Your goal:
Below is a listing; repeat exactly the lines from the one containing "You are a GUI" to the one containing "Screen dimensions: 308x250", both included.

=== Records supplied ===

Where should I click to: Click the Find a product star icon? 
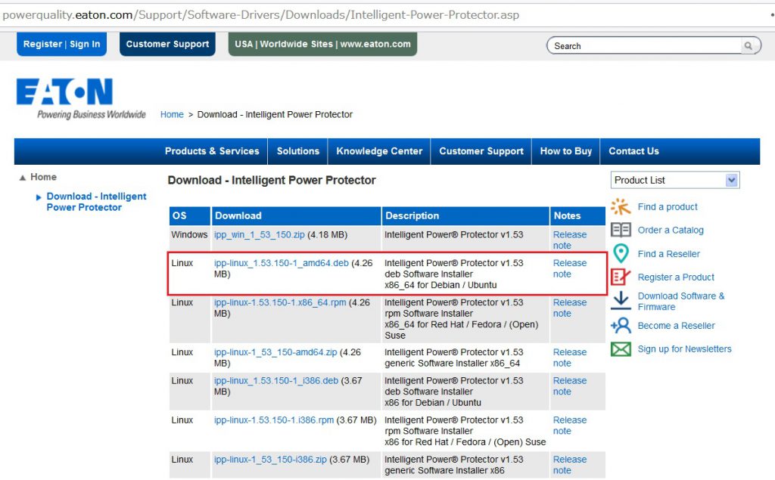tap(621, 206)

===
=== Records supplied ===

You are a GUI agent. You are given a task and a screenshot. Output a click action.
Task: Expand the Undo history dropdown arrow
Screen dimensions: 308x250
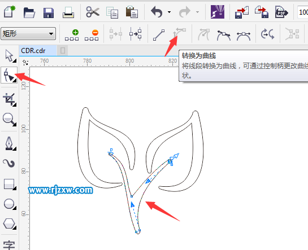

===
=== Records supplied ===

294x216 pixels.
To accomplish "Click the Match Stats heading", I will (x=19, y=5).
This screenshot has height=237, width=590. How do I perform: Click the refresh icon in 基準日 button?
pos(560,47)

===

Result:
You are a GUI agent. You are given a task and a screenshot. Output a click action.
Task: Expand the Undo history dropdown arrow
Screen dimensions: 308x250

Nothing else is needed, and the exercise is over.